- GIVEN PASSAGE -
=====
January sales were up 3.7 per cent from a month earlier after seasonal adjustments, and up 22 per cent from a year ago when sales were particularly soft.
The increase added to the 8.7 per cent seasonally adjusted jump in December activity from a month earlier.
The rise in sales is helping tighten market conditions, though areas with the highest sales gains are still seeing prices trend lower, said CREA senior economist Shaun Cathcart in a press release.
"Taken together, these trends suggest a market that is starting to turn a corner but is still working through the weakness of the last two years."
The sizable jump in January sales from a year earlier reflects how weak the market was in early 2023, when it had the worst start to almost any year in the past two decades. Sales last month were still about nine per cent below the 10-year average.
Sales gains in January from a month earlier were most notable in Ontario, which saw a seasonally adjusted 6.9 per cent gain, and B.C., where sales rose 4.5 per cent.
The aggregate benchmark price, which aims to represent price changes of a typical home, was up 0.6 per cent from a year earlier to $717,800.
However, the benchmark price fell 1.2 per cent month-over-month.
Rising activity and soft prices is mostly an Ontario and B.C. story, said TD economist Rishi Sondhi in a note.
=====
- INFORMATION SUPPLIED -

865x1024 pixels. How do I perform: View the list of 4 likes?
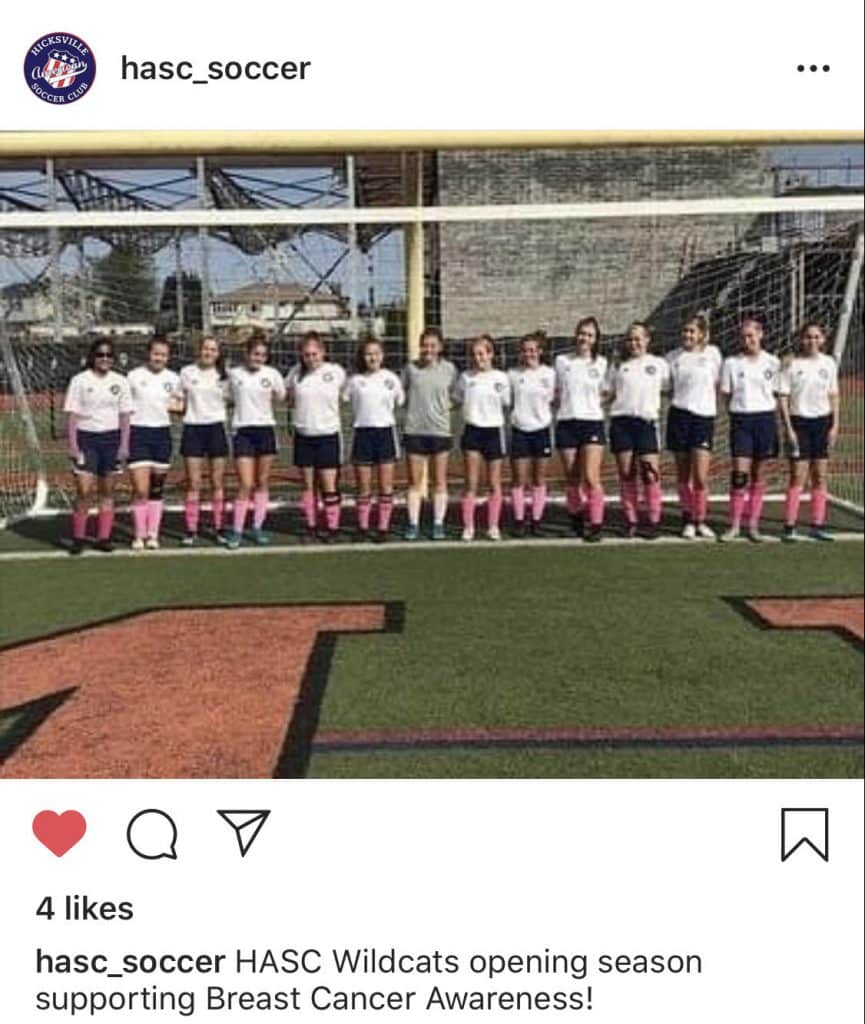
=====
- DIRECTIVE A -
Shorten the paragraph beginning "The sizable jump in January sales" from the housing sales excerpt into two bullet points, keeping its main facts.
- DIRECTIVE B -
According to the housing sales excerpt, what seasonally adjusted month-over-month sales gain did Ontario see in January?
The material that accompanies the housing sales excerpt is not needed here.

- EXERCISE SOLUTION A -
- January sales rose sharply from a year earlier because early 2023 was so weak, with the worst start to almost any year in the past two decades.
- Last month's sales were still about nine percent below the 10-year average.

- EXERCISE SOLUTION B -
6.9 percent